TASK LIST:
[a] Answer these questions using the 2026 Australian Championship article:
(i) Which club are the defending champions?
(ii) How many clubs will take part in the competition?
(iii) Which team received the berth from the 2026 NPL NSW?
[b] From the 2026 Australian Championship article, reproduce the stretch from "The 2026 Australian" through "2025 Australian Championship." word for word.
[c] Carry on the 2026 Australian Championship article from its last sentence.

SELECTED EXTRACT:
------------------------------------------------------------

Australian Championship
- Season: 2026
- Dates: 16 October – 13 December

= 2026 Australian Championship =

2026 of the Australian Championship

The 2026 Australian Championship will be the second edition of the Australian Championship, a national second-tier soccer competition for men, held after the finish of the 2026 National Premier Leagues Men's season. The tournament will consist of six home-and-away matches in four groups for teams in the group stage, culminating in a knockout finals series, running from 16 October and concluding on 12–13 December.

South Melbourne are the defending champions, after defeating Marconi Stallions in the final of the 2025 Australian Championship.

== Teams ==

Sixteen clubs will participate in the competition. Eight clubs gained automatic qualification as the competition's Foundation clubs, while the other eight qualified via the 2026 National Premier Leagues Men's competitions, as premiers of their respective leagues. As the top three teams in the 2026 NPL NSW had already qualified as foundation clubs, the berth went to the league's fourth-placed team Sutherland Sharks instead.

------------------------------------------------------------

[Dataset excerpt]

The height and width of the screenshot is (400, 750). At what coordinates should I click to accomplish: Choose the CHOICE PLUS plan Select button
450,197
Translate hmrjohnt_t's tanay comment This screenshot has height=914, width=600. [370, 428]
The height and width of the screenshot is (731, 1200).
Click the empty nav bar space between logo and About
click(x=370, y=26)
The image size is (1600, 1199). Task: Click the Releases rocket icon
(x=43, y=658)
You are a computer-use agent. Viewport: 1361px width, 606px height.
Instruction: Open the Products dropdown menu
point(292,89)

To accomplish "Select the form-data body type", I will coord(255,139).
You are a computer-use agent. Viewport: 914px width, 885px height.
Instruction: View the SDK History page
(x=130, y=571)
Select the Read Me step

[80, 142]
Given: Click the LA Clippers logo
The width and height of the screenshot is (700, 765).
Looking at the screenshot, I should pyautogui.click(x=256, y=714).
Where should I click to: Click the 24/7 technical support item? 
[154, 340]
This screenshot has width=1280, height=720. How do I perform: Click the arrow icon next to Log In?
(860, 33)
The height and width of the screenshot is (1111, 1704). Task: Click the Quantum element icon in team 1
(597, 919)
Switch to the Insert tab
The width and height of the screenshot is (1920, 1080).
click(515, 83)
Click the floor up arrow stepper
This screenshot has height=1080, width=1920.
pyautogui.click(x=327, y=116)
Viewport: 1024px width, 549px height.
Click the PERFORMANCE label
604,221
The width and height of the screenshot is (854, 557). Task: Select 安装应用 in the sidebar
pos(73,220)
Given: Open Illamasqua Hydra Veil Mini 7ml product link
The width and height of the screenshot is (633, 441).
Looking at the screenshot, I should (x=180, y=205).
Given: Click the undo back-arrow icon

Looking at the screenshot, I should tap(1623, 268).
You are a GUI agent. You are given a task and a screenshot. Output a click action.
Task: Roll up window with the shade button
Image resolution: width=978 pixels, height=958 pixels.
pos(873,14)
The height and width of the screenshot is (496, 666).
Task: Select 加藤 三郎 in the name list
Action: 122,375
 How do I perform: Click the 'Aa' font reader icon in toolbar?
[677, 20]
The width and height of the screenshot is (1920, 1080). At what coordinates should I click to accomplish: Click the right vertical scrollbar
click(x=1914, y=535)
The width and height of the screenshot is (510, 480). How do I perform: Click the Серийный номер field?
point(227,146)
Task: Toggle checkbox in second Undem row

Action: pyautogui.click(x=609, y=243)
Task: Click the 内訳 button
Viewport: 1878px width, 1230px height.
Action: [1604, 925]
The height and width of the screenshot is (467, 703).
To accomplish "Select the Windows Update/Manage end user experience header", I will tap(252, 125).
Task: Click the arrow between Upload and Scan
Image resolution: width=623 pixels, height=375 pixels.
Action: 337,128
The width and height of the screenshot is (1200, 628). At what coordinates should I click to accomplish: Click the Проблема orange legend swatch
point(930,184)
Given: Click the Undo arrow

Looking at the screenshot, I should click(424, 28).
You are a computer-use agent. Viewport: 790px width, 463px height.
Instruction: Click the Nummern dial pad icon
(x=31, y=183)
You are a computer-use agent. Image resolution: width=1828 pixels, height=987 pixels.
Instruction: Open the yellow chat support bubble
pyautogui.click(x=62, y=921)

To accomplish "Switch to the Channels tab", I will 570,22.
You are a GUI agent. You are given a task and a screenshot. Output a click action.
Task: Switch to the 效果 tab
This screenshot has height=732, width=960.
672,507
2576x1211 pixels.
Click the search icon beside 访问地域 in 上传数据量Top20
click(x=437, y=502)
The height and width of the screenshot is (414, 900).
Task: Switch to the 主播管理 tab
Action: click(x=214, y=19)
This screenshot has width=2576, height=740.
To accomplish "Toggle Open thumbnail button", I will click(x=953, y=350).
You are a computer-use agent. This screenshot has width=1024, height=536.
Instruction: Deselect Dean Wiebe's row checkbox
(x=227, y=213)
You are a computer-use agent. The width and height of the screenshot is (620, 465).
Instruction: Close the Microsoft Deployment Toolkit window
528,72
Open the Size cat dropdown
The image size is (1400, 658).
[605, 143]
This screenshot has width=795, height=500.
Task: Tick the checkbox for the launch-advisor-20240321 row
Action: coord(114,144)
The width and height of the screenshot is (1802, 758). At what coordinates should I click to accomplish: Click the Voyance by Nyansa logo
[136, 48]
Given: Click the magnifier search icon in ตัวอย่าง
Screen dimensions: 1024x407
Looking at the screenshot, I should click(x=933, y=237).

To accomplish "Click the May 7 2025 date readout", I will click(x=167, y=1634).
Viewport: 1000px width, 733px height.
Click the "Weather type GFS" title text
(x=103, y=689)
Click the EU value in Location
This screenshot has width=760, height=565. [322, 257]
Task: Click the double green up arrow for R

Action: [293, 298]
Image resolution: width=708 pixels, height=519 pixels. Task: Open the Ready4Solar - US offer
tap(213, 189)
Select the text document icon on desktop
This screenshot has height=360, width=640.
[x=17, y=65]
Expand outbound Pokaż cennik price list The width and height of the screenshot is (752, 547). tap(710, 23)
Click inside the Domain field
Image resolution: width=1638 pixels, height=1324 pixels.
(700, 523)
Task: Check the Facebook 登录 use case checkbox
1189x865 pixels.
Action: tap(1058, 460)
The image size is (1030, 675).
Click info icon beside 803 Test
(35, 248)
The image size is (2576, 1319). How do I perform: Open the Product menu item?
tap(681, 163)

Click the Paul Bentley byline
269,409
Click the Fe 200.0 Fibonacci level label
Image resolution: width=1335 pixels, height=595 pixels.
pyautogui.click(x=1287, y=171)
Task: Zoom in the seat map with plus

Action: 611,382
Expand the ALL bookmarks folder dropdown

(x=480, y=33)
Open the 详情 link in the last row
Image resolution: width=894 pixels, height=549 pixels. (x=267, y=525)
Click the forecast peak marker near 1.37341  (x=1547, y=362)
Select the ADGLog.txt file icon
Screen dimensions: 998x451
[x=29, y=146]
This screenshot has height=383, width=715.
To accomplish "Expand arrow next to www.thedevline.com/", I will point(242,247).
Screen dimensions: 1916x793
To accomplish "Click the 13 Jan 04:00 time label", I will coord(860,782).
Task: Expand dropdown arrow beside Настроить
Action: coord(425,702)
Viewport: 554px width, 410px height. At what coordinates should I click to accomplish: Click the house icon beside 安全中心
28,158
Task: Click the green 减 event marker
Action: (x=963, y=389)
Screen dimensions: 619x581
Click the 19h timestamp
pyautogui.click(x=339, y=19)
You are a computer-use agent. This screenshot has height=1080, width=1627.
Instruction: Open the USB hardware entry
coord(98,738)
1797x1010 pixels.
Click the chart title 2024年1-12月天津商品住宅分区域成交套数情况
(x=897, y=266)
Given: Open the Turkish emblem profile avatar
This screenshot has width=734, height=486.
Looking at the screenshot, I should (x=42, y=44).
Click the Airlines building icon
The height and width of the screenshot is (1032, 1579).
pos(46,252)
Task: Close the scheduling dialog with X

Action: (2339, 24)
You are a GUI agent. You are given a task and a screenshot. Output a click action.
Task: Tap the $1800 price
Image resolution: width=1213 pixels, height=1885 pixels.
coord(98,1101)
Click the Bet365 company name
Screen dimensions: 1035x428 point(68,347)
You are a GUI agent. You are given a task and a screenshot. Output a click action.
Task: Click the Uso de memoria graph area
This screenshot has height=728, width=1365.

------------------------------------------------------------

RESPONSE LIST:
[a]
(i) South Melbourne
(ii) Sixteen
(iii) Sutherland Sharks

[b]
The 2026 Australian Championship will be the second edition of the Australian Championship, a national second-tier soccer competition for men, held after the finish of the 2026 National Premier Leagues Men's season. The tournament will consist of six home-and-away matches in four groups for teams in the group stage, culminating in a knockout finals series, running from 16 October and concluding on 12–13 December.

South Melbourne are the defending champions, after defeating Marconi Stallions in the final of the 2025 Australian Championship.

[c]
| Qualified as | Team | City | Home ground | Cap. |
| Foundation clubs | Avondale FC | Melbourne | Avenger Park | 2,500 |
| Marconi Stallions | Sydney | Marconi Stadium | 9,000 |
| Preston Lions | Melbourne | B.T. Connor Reserve | 9,000 |
| South Melbourne | Melbourne | Lakeside Stadium | 12,000 |
| Sydney Olympic | Sydney | Jubilee Stadium | 20,500 |
| Sydney United 58 | Sydney | Sydney United Sports Centre | 12,000 |
| Wests APIA | Sydney | Leichhardt Oval | 20,000 |
| Wollongong Wolves | Wollongong | Collegians Sports Centre | 5,000 |
| NPL SA Premiers | Adelaide City | Adelaide | Adelaide City Park | 5,000 |
| NPL WA Premiers | Bayswater City | Perth | Frank Drago Reserve | 5,000 |
| NPL Northern NSW Premiers | Broadmeadow Magic | Newcastle | Magic Park | 3,500 |
| NPL Capital Football Premiers | Canberra Croatia | Canberra | Deakin Stadium | 1,500 |
| NPL Queensland Premiers | Lions FC | Brisbane | Lions Stadium | 5,000 |
| NPL Victoria Premiers | Oakleigh Cannons | Melbourne | Jack Edwards Reserve | 4,000 |
| NPL Tasmania Premiers | South Hobart | Hobart | D'Arcy Street | 1,500 |
| NPL NSW Fourth place | Sutherland Sharks | Sydney | Seymour Shaw Park | 5,000 |

== Group stage ==
The draw for the group stage occurred on 4 September 2026. Subsequently, Football Australia changed the format for the group stage games, where drawn games will proceed directly to a penalty shootout (without extra time), where the winner of the shootout receives two points, while the losing side receives a single point.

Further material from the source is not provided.